How to complete this task
Below are the entries; set down each of them exactly.
##### Extracted information #####
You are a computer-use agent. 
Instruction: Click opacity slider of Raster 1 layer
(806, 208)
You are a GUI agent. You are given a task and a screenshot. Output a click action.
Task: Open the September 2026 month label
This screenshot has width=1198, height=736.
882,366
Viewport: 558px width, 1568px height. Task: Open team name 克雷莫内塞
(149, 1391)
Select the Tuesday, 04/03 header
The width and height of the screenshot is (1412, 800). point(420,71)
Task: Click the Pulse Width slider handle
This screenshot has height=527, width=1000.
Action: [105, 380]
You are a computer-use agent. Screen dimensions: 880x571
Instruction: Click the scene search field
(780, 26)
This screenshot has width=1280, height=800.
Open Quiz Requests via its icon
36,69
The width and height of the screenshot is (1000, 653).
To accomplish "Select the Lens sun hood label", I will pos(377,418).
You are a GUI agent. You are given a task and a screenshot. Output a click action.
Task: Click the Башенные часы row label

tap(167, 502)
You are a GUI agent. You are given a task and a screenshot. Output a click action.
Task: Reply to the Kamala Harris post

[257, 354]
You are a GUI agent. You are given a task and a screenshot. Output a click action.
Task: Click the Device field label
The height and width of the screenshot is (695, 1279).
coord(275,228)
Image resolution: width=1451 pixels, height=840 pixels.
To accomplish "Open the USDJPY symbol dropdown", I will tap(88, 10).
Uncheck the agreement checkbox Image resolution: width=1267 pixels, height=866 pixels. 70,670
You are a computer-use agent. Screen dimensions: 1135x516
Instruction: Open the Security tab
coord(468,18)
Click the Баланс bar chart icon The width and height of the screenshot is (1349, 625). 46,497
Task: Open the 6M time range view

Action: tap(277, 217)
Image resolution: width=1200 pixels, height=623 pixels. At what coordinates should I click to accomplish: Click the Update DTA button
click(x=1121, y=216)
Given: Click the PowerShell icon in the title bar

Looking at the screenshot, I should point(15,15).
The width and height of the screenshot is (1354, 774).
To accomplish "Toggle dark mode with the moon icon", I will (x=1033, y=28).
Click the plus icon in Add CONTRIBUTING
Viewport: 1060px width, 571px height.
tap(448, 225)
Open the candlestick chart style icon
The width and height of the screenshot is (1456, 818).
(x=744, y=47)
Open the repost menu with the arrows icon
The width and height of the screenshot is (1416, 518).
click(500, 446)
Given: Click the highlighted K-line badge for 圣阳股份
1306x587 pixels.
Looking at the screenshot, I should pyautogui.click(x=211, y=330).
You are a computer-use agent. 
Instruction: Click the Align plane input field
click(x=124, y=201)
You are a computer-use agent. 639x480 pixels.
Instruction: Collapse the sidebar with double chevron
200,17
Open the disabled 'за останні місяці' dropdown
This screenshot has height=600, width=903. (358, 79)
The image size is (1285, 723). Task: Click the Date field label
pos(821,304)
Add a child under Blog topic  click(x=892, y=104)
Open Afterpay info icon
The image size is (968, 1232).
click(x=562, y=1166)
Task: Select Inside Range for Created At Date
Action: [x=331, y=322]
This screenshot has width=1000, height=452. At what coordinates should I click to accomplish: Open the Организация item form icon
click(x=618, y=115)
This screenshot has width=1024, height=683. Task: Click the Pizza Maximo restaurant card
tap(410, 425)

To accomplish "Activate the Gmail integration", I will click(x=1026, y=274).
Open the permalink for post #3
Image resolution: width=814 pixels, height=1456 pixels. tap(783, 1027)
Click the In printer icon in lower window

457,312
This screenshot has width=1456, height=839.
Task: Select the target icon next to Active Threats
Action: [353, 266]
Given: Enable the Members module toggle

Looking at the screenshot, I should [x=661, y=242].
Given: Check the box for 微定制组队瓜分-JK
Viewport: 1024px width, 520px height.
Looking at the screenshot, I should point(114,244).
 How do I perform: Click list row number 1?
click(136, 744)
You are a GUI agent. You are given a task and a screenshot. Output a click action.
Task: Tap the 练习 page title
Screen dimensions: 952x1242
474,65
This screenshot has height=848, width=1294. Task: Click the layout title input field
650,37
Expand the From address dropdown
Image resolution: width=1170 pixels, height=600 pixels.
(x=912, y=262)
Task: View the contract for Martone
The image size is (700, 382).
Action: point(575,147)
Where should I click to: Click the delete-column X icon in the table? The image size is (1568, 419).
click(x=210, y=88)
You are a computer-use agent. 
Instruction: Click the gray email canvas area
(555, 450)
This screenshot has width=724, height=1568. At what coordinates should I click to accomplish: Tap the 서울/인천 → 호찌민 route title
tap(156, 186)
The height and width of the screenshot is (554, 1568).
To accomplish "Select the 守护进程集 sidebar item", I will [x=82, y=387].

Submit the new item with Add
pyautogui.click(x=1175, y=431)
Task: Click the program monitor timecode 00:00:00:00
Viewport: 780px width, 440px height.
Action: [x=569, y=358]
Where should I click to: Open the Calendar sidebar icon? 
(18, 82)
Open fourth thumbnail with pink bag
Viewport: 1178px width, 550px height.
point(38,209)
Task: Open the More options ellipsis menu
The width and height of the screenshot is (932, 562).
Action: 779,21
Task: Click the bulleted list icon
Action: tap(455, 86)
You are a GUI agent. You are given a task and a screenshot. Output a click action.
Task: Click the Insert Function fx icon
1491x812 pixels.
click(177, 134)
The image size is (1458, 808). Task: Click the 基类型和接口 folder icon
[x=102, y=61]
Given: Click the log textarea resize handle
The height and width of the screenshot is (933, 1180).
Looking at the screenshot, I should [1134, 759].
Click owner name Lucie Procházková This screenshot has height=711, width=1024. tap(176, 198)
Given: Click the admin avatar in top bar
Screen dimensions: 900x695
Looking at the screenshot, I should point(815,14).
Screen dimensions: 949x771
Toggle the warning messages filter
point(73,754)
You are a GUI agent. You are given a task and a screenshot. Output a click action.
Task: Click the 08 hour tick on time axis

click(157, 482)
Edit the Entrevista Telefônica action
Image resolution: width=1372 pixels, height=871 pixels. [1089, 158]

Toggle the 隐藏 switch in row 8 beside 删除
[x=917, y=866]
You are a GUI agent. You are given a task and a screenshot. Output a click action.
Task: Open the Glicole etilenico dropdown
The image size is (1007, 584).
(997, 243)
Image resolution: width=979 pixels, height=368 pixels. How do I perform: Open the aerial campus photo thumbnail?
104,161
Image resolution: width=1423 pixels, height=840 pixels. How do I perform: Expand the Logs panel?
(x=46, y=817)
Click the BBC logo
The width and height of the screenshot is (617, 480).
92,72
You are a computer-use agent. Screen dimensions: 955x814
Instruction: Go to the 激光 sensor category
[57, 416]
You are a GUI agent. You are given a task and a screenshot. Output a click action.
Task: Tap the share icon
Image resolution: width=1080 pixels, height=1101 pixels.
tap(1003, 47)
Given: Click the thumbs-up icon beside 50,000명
#####
Result for this task
You are a computer-use agent. 
Instruction: Click opacity slider of Raster 1 layer
(806, 208)
You are a GUI agent. You are given a task and a screenshot. Output a click action.
Task: Open the September 2026 month label
This screenshot has width=1198, height=736.
882,366
Viewport: 558px width, 1568px height. Task: Open team name 克雷莫内塞
(149, 1391)
Select the Tuesday, 04/03 header
The width and height of the screenshot is (1412, 800). point(420,71)
Task: Click the Pulse Width slider handle
This screenshot has height=527, width=1000.
Action: [105, 380]
You are a computer-use agent. Screen dimensions: 880x571
Instruction: Click the scene search field
(780, 26)
This screenshot has width=1280, height=800.
Open Quiz Requests via its icon
36,69
The width and height of the screenshot is (1000, 653).
To accomplish "Select the Lens sun hood label", I will pos(377,418).
You are a GUI agent. You are given a task and a screenshot. Output a click action.
Task: Click the Башенные часы row label

tap(167, 502)
You are a GUI agent. You are given a task and a screenshot. Output a click action.
Task: Reply to the Kamala Harris post

[257, 354]
You are a GUI agent. You are given a task and a screenshot. Output a click action.
Task: Click the Device field label
The height and width of the screenshot is (695, 1279).
coord(275,228)
Image resolution: width=1451 pixels, height=840 pixels.
To accomplish "Open the USDJPY symbol dropdown", I will tap(88, 10).
Uncheck the agreement checkbox Image resolution: width=1267 pixels, height=866 pixels. 70,670
You are a computer-use agent. Screen dimensions: 1135x516
Instruction: Open the Security tab
coord(468,18)
Click the Баланс bar chart icon The width and height of the screenshot is (1349, 625). 46,497
Task: Open the 6M time range view

Action: tap(277, 217)
Image resolution: width=1200 pixels, height=623 pixels. At what coordinates should I click to accomplish: Click the Update DTA button
click(x=1121, y=216)
Given: Click the PowerShell icon in the title bar

Looking at the screenshot, I should point(15,15).
The width and height of the screenshot is (1354, 774).
To accomplish "Toggle dark mode with the moon icon", I will (x=1033, y=28).
Click the plus icon in Add CONTRIBUTING
Viewport: 1060px width, 571px height.
tap(448, 225)
Open the candlestick chart style icon
The width and height of the screenshot is (1456, 818).
(x=744, y=47)
Open the repost menu with the arrows icon
The width and height of the screenshot is (1416, 518).
click(500, 446)
Given: Click the highlighted K-line badge for 圣阳股份
1306x587 pixels.
Looking at the screenshot, I should pyautogui.click(x=211, y=330).
You are a computer-use agent. 
Instruction: Click the Align plane input field
click(x=124, y=201)
You are a computer-use agent. 639x480 pixels.
Instruction: Collapse the sidebar with double chevron
200,17
Open the disabled 'за останні місяці' dropdown
This screenshot has height=600, width=903. (358, 79)
The image size is (1285, 723). Task: Click the Date field label
pos(821,304)
Add a child under Blog topic  click(x=892, y=104)
Open Afterpay info icon
The image size is (968, 1232).
click(x=562, y=1166)
Task: Select Inside Range for Created At Date
Action: [x=331, y=322]
This screenshot has width=1000, height=452. At what coordinates should I click to accomplish: Open the Организация item form icon
click(x=618, y=115)
This screenshot has width=1024, height=683. Task: Click the Pizza Maximo restaurant card
tap(410, 425)

To accomplish "Activate the Gmail integration", I will click(x=1026, y=274).
Open the permalink for post #3
Image resolution: width=814 pixels, height=1456 pixels. tap(783, 1027)
Click the In printer icon in lower window

457,312
This screenshot has width=1456, height=839.
Task: Select the target icon next to Active Threats
Action: [353, 266]
Given: Enable the Members module toggle

Looking at the screenshot, I should [x=661, y=242].
Given: Check the box for 微定制组队瓜分-JK
Viewport: 1024px width, 520px height.
Looking at the screenshot, I should point(114,244).
 How do I perform: Click list row number 1?
click(136, 744)
You are a GUI agent. You are given a task and a screenshot. Output a click action.
Task: Tap the 练习 page title
Screen dimensions: 952x1242
474,65
This screenshot has height=848, width=1294. Task: Click the layout title input field
650,37
Expand the From address dropdown
Image resolution: width=1170 pixels, height=600 pixels.
(x=912, y=262)
Task: View the contract for Martone
The image size is (700, 382).
Action: point(575,147)
Where should I click to: Click the delete-column X icon in the table? The image size is (1568, 419).
click(x=210, y=88)
You are a computer-use agent. 
Instruction: Click the gray email canvas area
(555, 450)
This screenshot has width=724, height=1568. At what coordinates should I click to accomplish: Tap the 서울/인천 → 호찌민 route title
tap(156, 186)
The height and width of the screenshot is (554, 1568).
To accomplish "Select the 守护进程集 sidebar item", I will [x=82, y=387].

Submit the new item with Add
pyautogui.click(x=1175, y=431)
Task: Click the program monitor timecode 00:00:00:00
Viewport: 780px width, 440px height.
Action: [x=569, y=358]
Where should I click to: Open the Calendar sidebar icon? 
(18, 82)
Open fourth thumbnail with pink bag
Viewport: 1178px width, 550px height.
point(38,209)
Task: Open the More options ellipsis menu
The width and height of the screenshot is (932, 562).
Action: 779,21
Task: Click the bulleted list icon
Action: tap(455, 86)
You are a GUI agent. You are given a task and a screenshot. Output a click action.
Task: Click the Insert Function fx icon
1491x812 pixels.
click(177, 134)
The image size is (1458, 808). Task: Click the 基类型和接口 folder icon
[x=102, y=61]
Given: Click the log textarea resize handle
The height and width of the screenshot is (933, 1180).
Looking at the screenshot, I should [1134, 759].
Click owner name Lucie Procházková This screenshot has height=711, width=1024. tap(176, 198)
Given: Click the admin avatar in top bar
Screen dimensions: 900x695
Looking at the screenshot, I should point(815,14).
Screen dimensions: 949x771
Toggle the warning messages filter
point(73,754)
You are a GUI agent. You are given a task and a screenshot. Output a click action.
Task: Click the 08 hour tick on time axis

click(157, 482)
Edit the Entrevista Telefônica action
Image resolution: width=1372 pixels, height=871 pixels. [1089, 158]

Toggle the 隐藏 switch in row 8 beside 删除
[x=917, y=866]
You are a GUI agent. You are given a task and a screenshot. Output a click action.
Task: Open the Glicole etilenico dropdown
The image size is (1007, 584).
(997, 243)
Image resolution: width=979 pixels, height=368 pixels. How do I perform: Open the aerial campus photo thumbnail?
104,161
Image resolution: width=1423 pixels, height=840 pixels. How do I perform: Expand the Logs panel?
(x=46, y=817)
Click the BBC logo
The width and height of the screenshot is (617, 480).
92,72
You are a computer-use agent. Screen dimensions: 955x814
Instruction: Go to the 激光 sensor category
[57, 416]
You are a GUI agent. You are given a task and a screenshot. Output a click action.
Task: Tap the share icon
Image resolution: width=1080 pixels, height=1101 pixels.
tap(1003, 47)
Given: Click the thumbs-up icon beside 50,000명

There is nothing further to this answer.